LALKI

4 0 0
                                    

Pytasz, gdzie Go szukać?- zapytał, ponownie dotykając swojego serca.
- Tylko w sobie. Jest tam cały czas. On czuję dobro i brzydzi się złem.
Jest w nas wszystkich, jednak dobrowolnie go wyrzucamy poddając się masie, która nas otacza.
Odrzucamy Go, nawet o tym nie wiedząc. Jesteśmy zbyt słabi, aby Go nosić.
Nieraz zamykamy go w drewnianych szkatułkach, ponieważ zamiast miłości, doświadczamy nienawiści.
Zastajemy świat pogrążony w bólu i cierpieniu. Dlatego, w pewnym momencie się po prostu poddajemy.
Jednak to nie wyjście. Trzeba walczyć.
To jest wojna. Wojna o duszę i masz tą wojnę zwyciężyć.
Inaczej skończysz jako przegrana. Za każdym razem trzeba się podnosić po upadku.

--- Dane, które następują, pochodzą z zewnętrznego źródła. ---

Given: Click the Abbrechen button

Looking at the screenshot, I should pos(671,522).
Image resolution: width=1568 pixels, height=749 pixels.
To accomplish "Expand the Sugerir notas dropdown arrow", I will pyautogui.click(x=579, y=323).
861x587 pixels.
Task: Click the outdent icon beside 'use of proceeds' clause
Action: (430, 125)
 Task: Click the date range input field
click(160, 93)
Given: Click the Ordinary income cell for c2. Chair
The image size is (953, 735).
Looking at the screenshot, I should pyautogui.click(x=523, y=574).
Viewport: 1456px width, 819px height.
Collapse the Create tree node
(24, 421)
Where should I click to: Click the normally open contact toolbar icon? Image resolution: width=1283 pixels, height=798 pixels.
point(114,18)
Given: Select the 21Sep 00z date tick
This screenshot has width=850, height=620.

Istniał kiedyś taki ktoś, kto zwycięsko przeszedł Drogę, gdy wszyscy go odrzucili. To ona jest kluczem.
By za każdym razem wstać, choć brakuje sił.
Gdy to powiedział, poczułam się jak niewinne dziecko, którym niegdyś byłam i które pierwszy raz dojrzało swoje odbicie w lustrze wody.
- Dlaczego się nienawidzimy?- zapytałam.
Staruszek uśmiechnął się. Powstał i zbliżył się do regału, na którym stały lalki.
Schowałam książkę do "złodziejskiej kieszeni" uszytej po wewnętrznej stronie koszuli. Powiodłam za nim wzrokiem.
- Widzisz te lalki?- zapytał, a ja potaknęłam.- Stworzyłem je z myślą o swoim szczęściu i radości.
Traktuje je jak dzieci, choć nie potrafię, ani nie mogę ich ożywić. Jednak gdybym mógł, bardzo bym chciał aby był mi za to wdzięczne i słuchały moich nauk.
Żeby były dobre dla siebie i dla innych. Żeby potrafiły kochać bezwarunkowo. Jak dzieci. Dlaczego tak mówię? Bowiem, gdyby się tylko kochały, nie istniałyby między nimi spory.
Wszystko byłoby proste i nie komplikowałyby daremnie swych istnień.
Gdyby jednak lalki te posiadły Mądrość, której im nie podarowałem, oszalałyby. Wiesz dlaczego? Bo były zbyt młode i niedoświadczone, aby tą Mądrość posiąść.
Uznałyby, ze wiedzą wszystko i są lepsze ode mnie. Zaczęłyby się buntować, ponieważ uznałyby, że postradały wszystkie rozumy świata.
W pewnej chwili zapragnęłyby być jak ja i rządzić resztą. Wystarczyłby impuls, aby lalki te zaczęły spierać się o sztuczną władzę.
Bowiem to ja ich ożywiłem i to ja miałem nad nimi najwyższą władzę. Jednak one już o mnie nie pamiętają. Zupełnie, jakby same siebie ożywiły.
Lalki tracą poczucie moralności. Szaleją. Zabijają się. Nie ma już wolnych lalek, każda chcę rządzić każdą.
Staruszek położył mi dłoń na głowie. Nie uciekłam od jego dotyku.
- Ale myślę, że w końcu w tej całej maskaradzie lalek, powstanie lalka, która wszystko zniweczy. Która uzna, że inne lalki nie mają prawa się osądzać.